*PAGE EXTRACT*:
*** Begin section ***
If Day was an elaborate campaign to promote the purchase of Victory Bonds. These bonds, which were loans to the government to allow for increased war spending, were sold to individuals and corporations throughout Canada. If Day was the second Victory Loan campaign of the Second World War. The campaign began on 16 February 1942, and continued until 9 March. Manitoba's fundraising target was $45 million ($806 million in 2024 dollars), including $24.5 million from Winnipeg. The national campaign planned to light "Beacon Fires of Freedom" in communities across the country, but Winnipeg's February weather was not conducive to this idea, leading to the Greater Winnipeg Victory Loan committee, a regional branch of the National War Finance Committee, under chairman John Draper Perrin, to opt for a different approach. The organizers believed that bringing the war (or, rather, a simulation thereof) to people's homes would result in a change of attitude among those not directly affected by the war.

The committee drew up a map of Manitoba, which was divided into 45 sections, each representing $1 million of their fundraising target. As money came in from those selling Victory Bonds, the sections were "reclaimed" from the Nazi invaders. The map was posted at the corner of Portage and Main, the city's central intersection. The campaign was publicized in local newspapers for a few days before the event, although the "invasion" took many citizens by surprise. To prevent a rush to emergency shelters, residents of neighbouring northern Minnesota were also warned because radio broadcasts dramatizing the event could be received in that area. (Note: Organizers hoped to avoid a similar situation to the 1938 radio drama The War of the Worlds, when a fictional broadcast of an alien invasion was interpreted as real by frightened citizens.) Royal Canadian Air Force aircraft painted to look like German fighter planes flew over the city on 18 February 1942. Selkirk, a small town northeast of Winnipeg, held its own fundraising simulation, a one-hour blackout and mock bombing, on 18 February 1942 in preparation for the main If Day event.

== Events ==
The simulation included 3,500 Canadian Army members, representing all of Winnipeg's units, making it the largest military exercise in Winnipeg to that point. The defending forces were commanded by Colonels E. A. Pridham and D. S. McKay. Troops were drawn from the Fifth Field Regiment, the Royal Winnipeg Rifles, the Winnipeg Grenadiers, the Queen's Own Cameron Highlanders of Canada, and a number of reserve and civilian groups. The 'Nazi' troops were volunteers from the Young Men's Board of Trade, using uniforms rented from Hollywood and with painted sabre scars on their faces. They were commanded by Erich von Neuremburg. Approximately $3,000 was spent on the event.
*** End section ***
*PROBLEM*: Continue the If Day text from the point where it stops. The lines that follow are not needed for this.

*DATASET SECTION*:
*** Begin section ***
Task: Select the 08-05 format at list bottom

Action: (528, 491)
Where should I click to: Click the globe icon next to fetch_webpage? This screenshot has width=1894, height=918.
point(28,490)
*** End section ***
*RESPONSE TO THE TASK*:
'Nazi' patrols in the city began before 5:30 am on 19 February. A radio announcer was detained and his microphone commandeered for radio broadcasts, beginning at 5:45 am. 'Nazi' troops assembled on the west side of the city half an hour after the first patrols. Canadian troops were massed at Fort Osborne barracks and the Minto and McGregor armouries at 6:30 am, and at 7:00 am air-raid sirens were sounded and a blackout ordered in preparation for the invasion. The aerial blitzkrieg began before 7 am with mock bombings. Beginning at 7:03 am, troops started their simulated attack on the city, which was defended by a small group of active and reserve troops assisted by local community groups. The defenders formed a perimeter around the industrial and downtown areas of the city, approximately 5 km from City Hall, retreating to a 3 km perimeter at 7:45.

The firefight included large-scale troop movements and the simulated destruction of major bridges – coal dust and dynamite were used to create explosions. Nine troop formations held three positions each during the tightly scripted invasion sequence; they were directed via telephone (one line per formation) and flash-lamp signals from the headquarters established at the Chamber of Commerce building. The defensive pattern employed was similar to that used during the First World War in Paris to conduct soldiers to the front. Light tanks were stationed at road and rail junctions as fighting intensified. Thirty anti-aircraft vehicles fired blanks at fighter planes overhead, assisted by anti-aircraft gunners on buildings downtown. The first mock casualty was reported at 8:00 am. Dressing stations were set up at strategic points to treat the mock casualties; they also treated the two real casualties of the event – a soldier who sprained his ankle, and a woman who cut her thumb preparing toast during the early-morning blackout.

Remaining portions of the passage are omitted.